====== Data shown

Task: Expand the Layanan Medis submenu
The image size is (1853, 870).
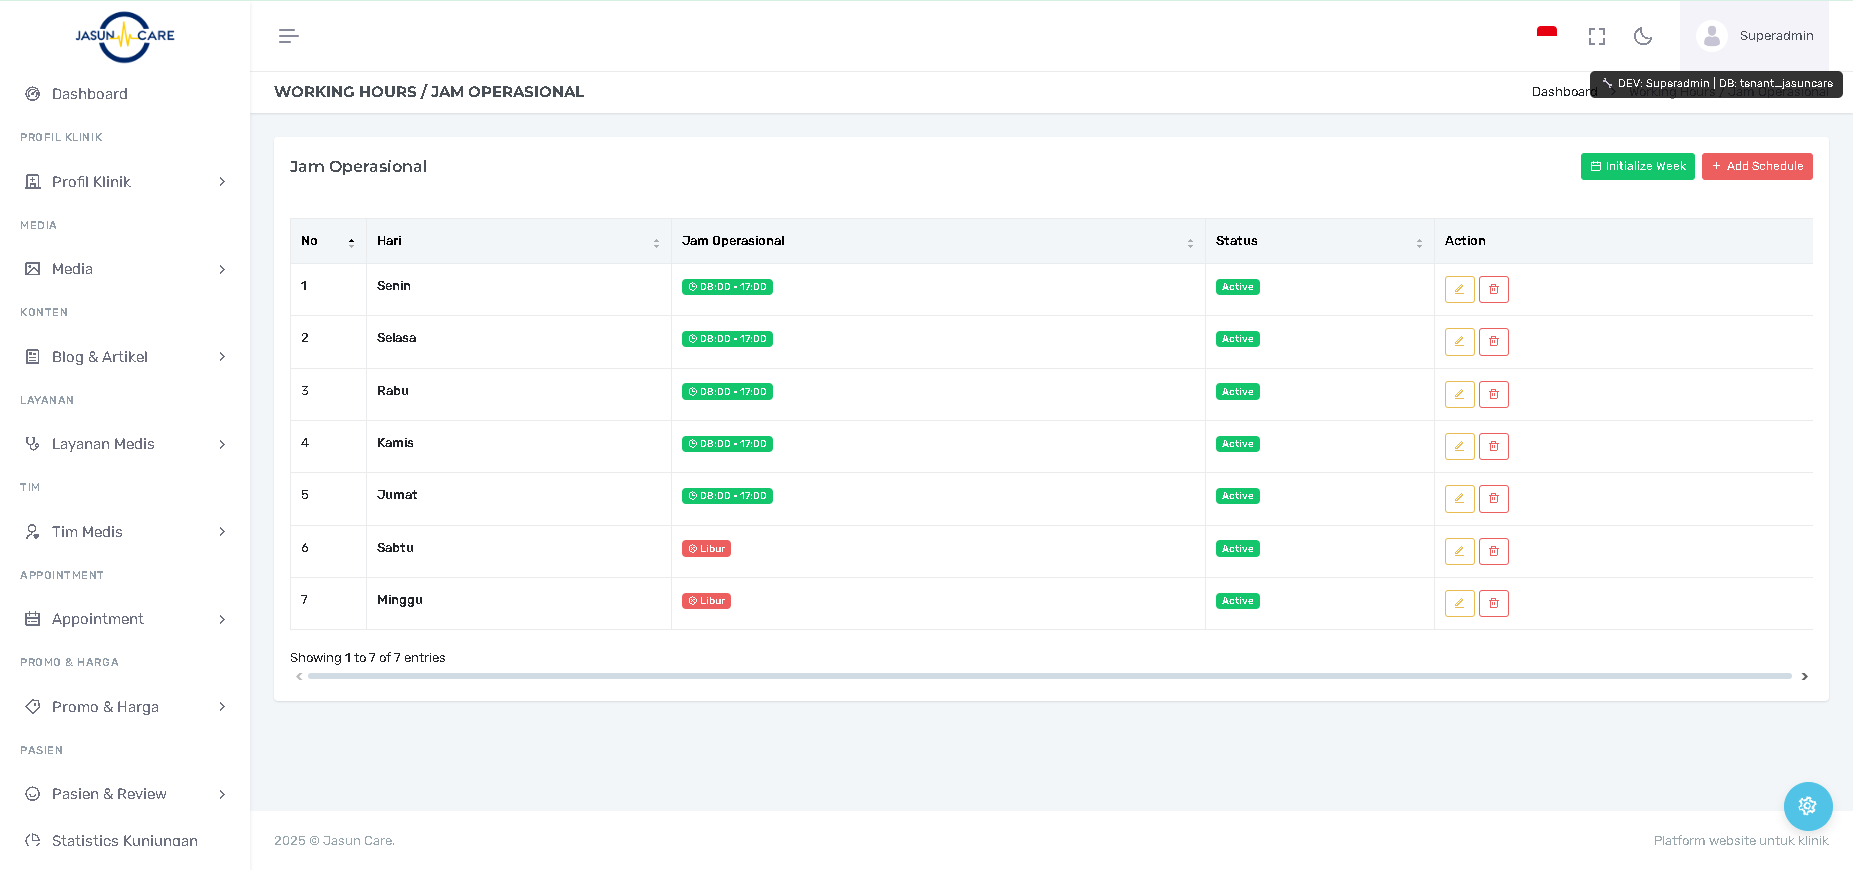Action: click(125, 444)
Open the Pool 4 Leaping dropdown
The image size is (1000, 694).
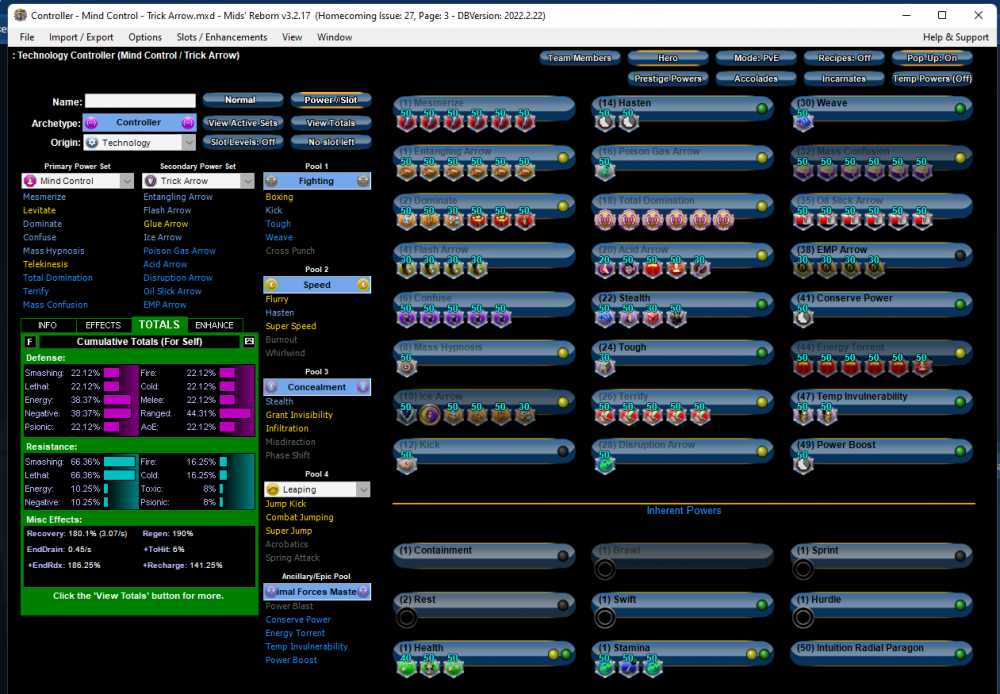[x=316, y=489]

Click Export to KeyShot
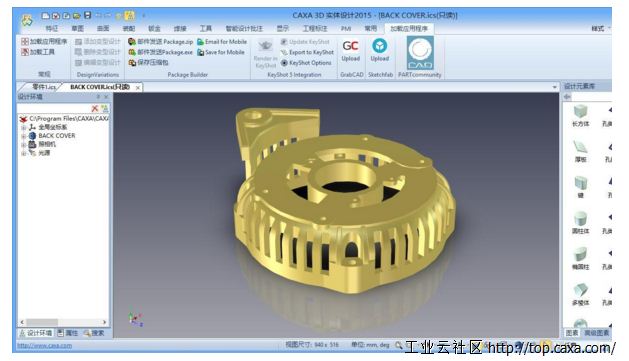coord(307,53)
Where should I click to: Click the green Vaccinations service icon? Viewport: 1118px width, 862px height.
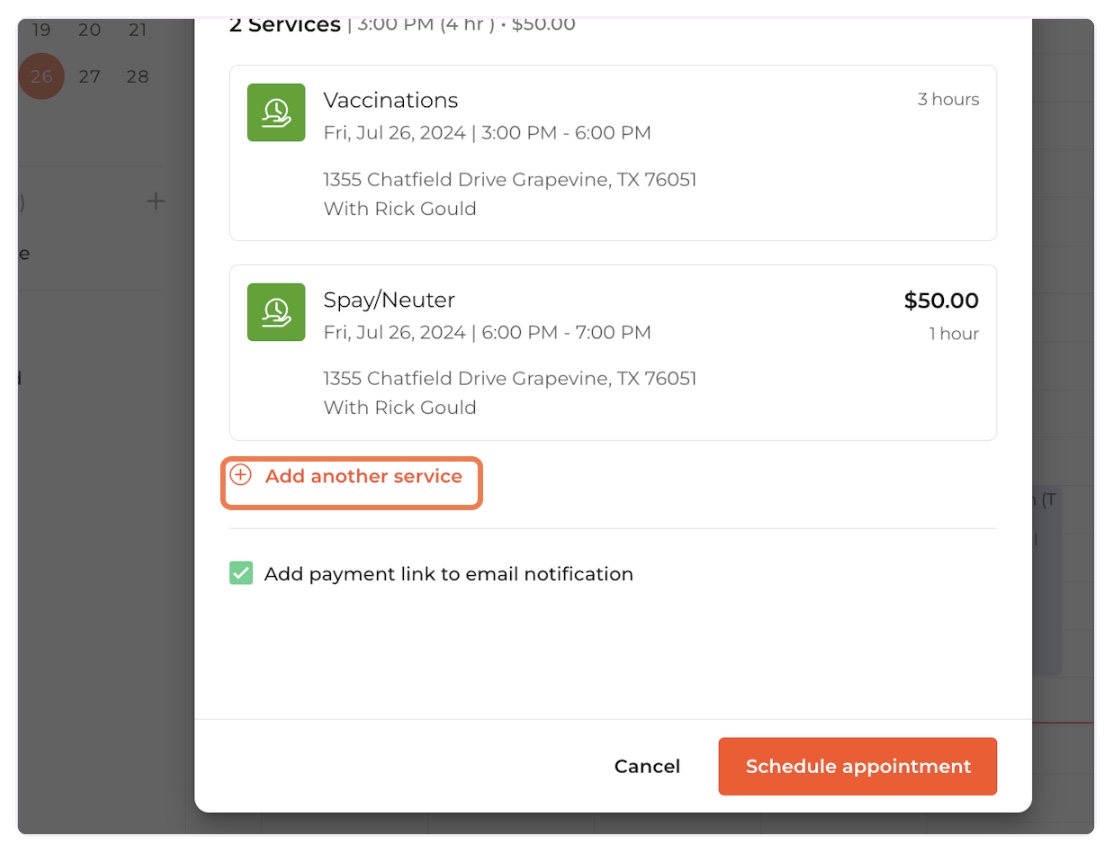click(276, 113)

============

**Task requirements:** Retype the lines from the one containing "Click Export to KeyShot" down to the last line of the records, both included, exactly and nothing more. Pictures stay out.

**Response box:**
Click Export to KeyShot
coord(307,53)
Where should I click to: Click the green Vaccinations service icon? Viewport: 1118px width, 862px height.
click(276, 113)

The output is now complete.